(Dataset entries)

┌──

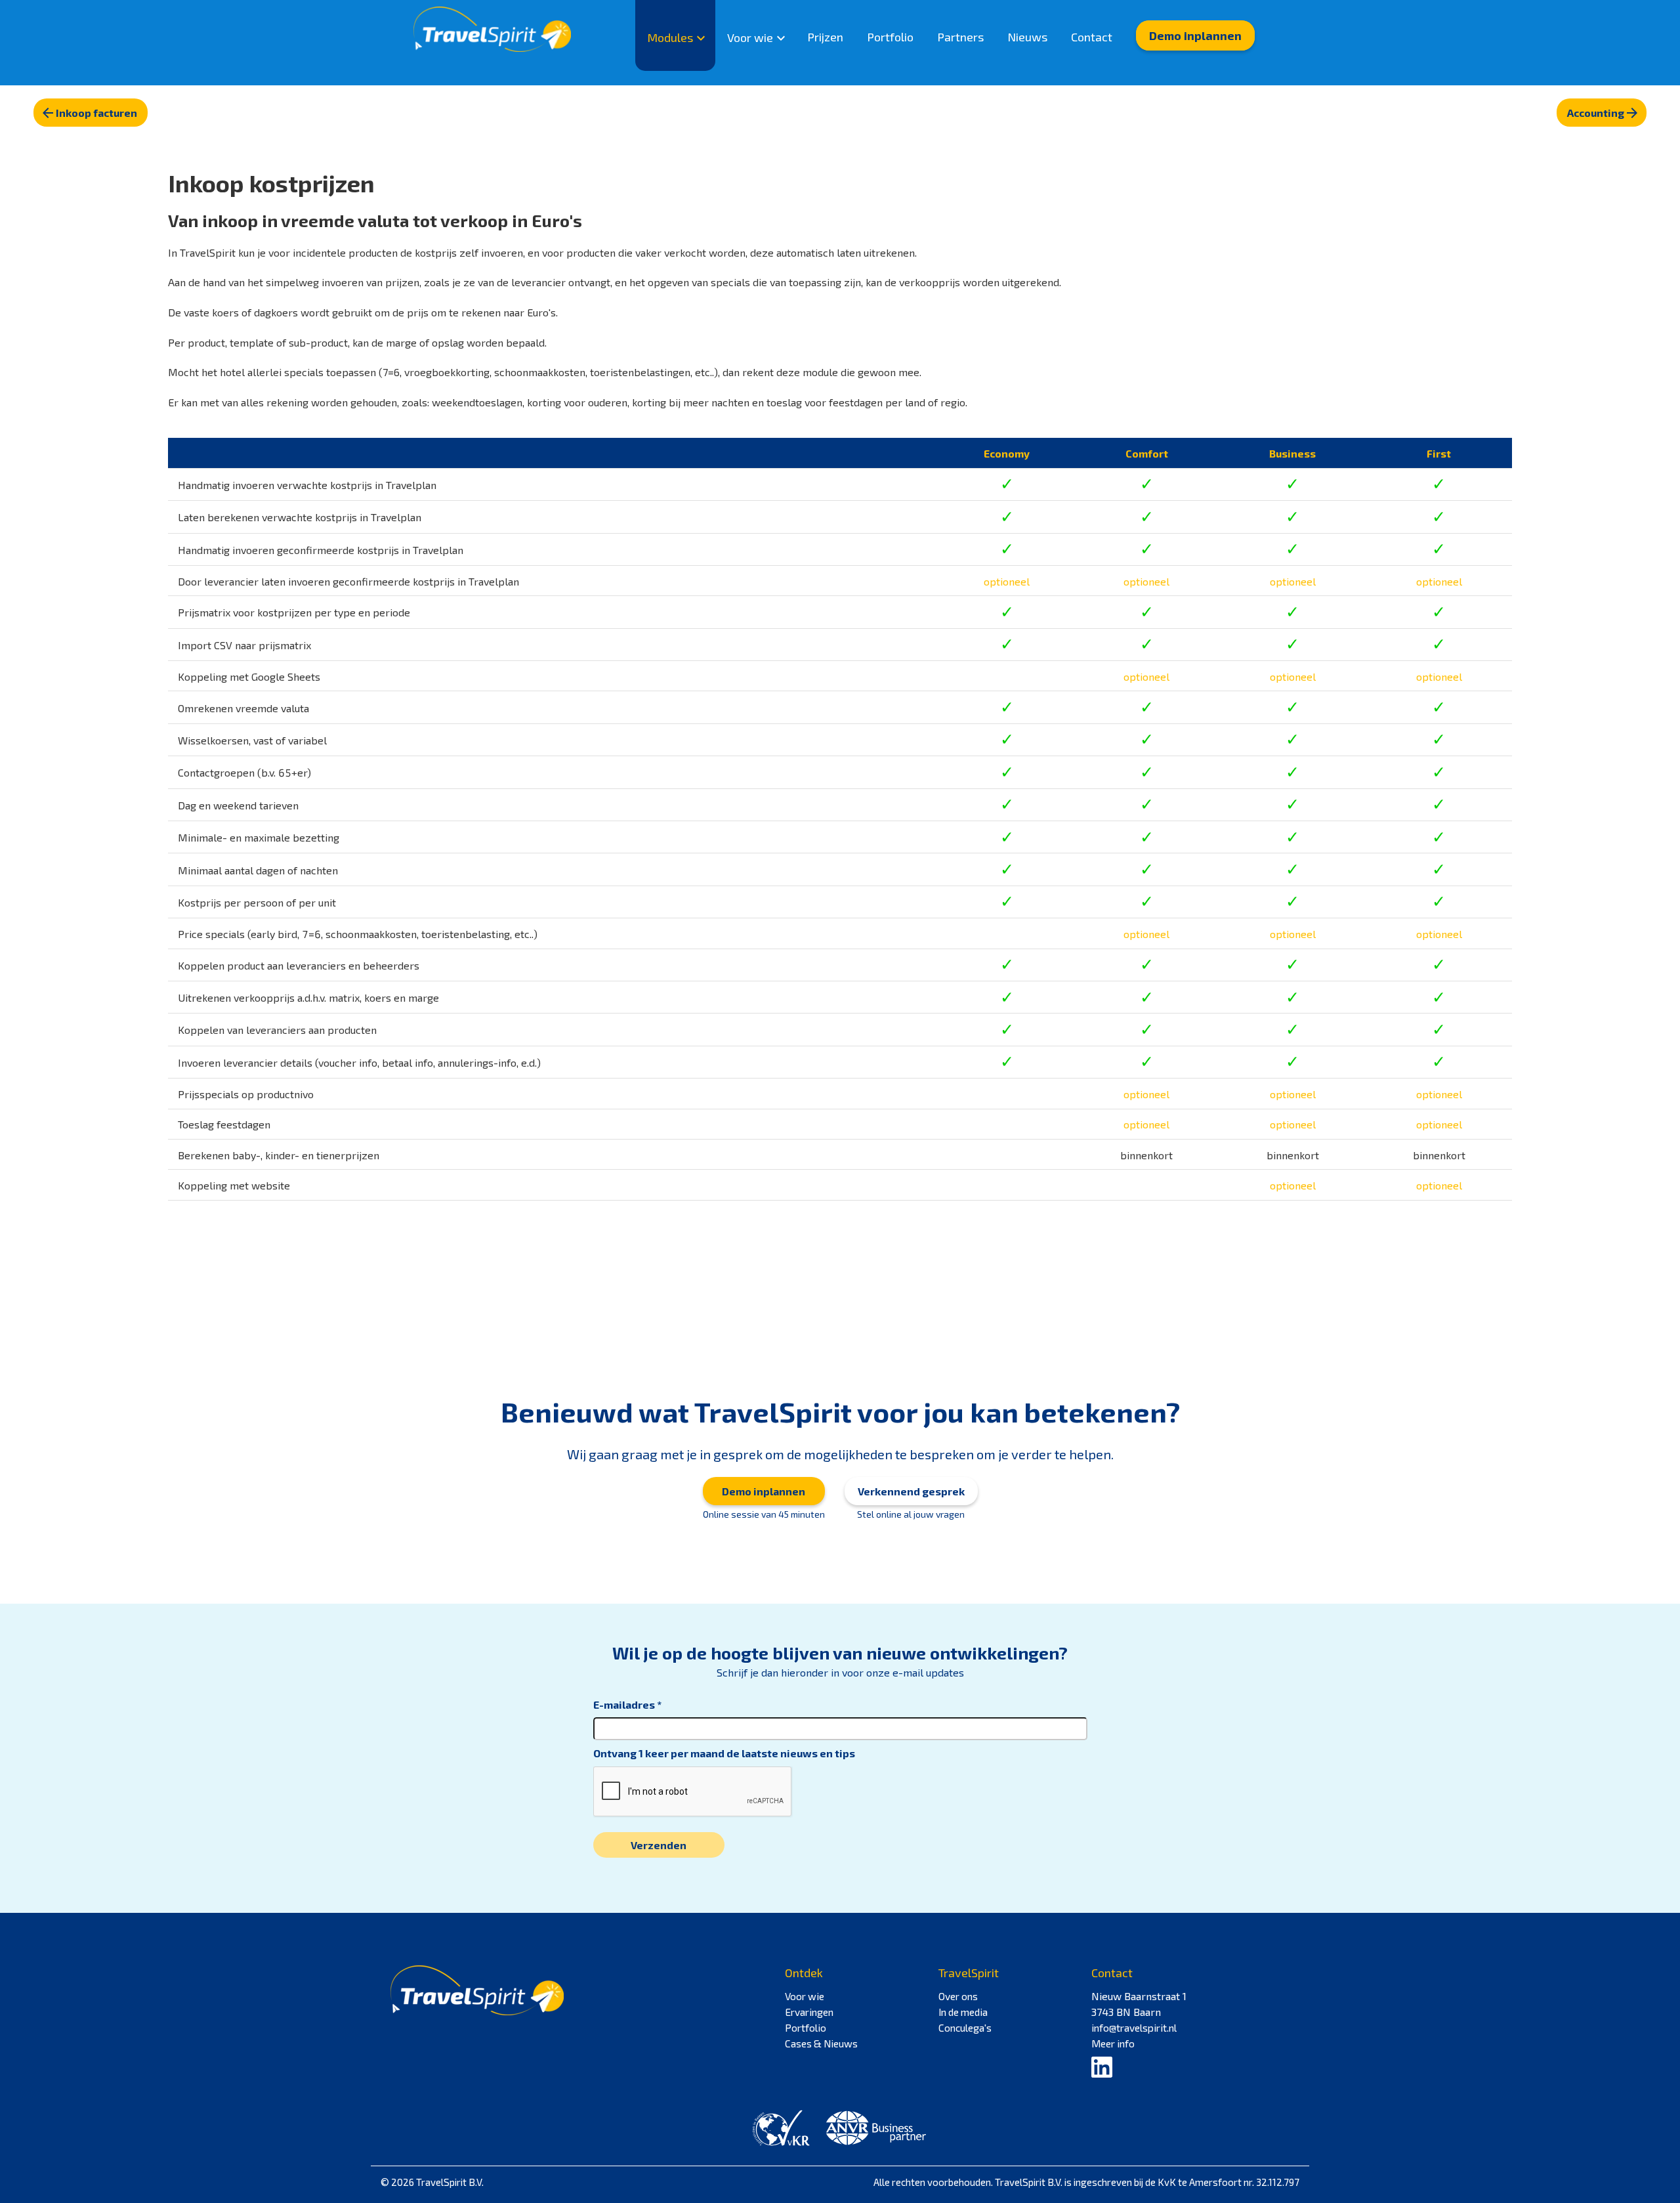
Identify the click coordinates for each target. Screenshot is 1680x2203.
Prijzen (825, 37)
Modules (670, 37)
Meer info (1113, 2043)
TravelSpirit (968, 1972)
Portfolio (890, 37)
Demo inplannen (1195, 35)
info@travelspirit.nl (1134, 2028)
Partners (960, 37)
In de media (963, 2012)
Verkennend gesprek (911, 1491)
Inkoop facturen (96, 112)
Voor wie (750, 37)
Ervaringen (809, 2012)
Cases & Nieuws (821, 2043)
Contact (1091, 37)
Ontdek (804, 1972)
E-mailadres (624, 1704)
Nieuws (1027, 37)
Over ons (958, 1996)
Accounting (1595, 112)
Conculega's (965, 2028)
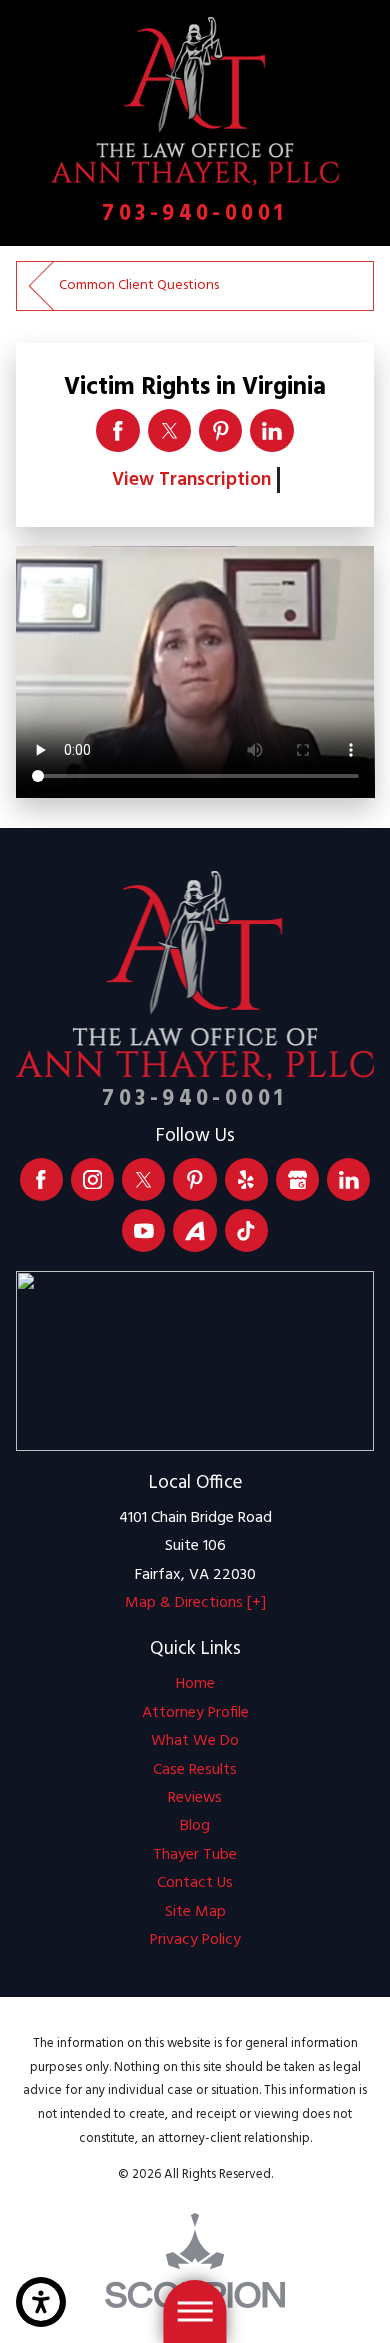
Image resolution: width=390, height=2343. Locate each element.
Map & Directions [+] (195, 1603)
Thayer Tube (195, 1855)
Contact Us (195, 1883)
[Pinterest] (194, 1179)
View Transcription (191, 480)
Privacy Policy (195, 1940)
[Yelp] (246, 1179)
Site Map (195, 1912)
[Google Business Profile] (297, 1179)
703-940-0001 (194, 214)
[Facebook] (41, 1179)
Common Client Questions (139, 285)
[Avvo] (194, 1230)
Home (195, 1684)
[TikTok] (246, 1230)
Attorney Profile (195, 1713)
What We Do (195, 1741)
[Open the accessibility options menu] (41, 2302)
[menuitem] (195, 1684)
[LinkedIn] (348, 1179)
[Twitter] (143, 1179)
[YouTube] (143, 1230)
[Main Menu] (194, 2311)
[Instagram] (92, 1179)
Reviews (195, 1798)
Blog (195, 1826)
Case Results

└──

Problem to solve: Looking at the entries, work out how many lines include the word "each" and give the number by itself.

Answer box: 2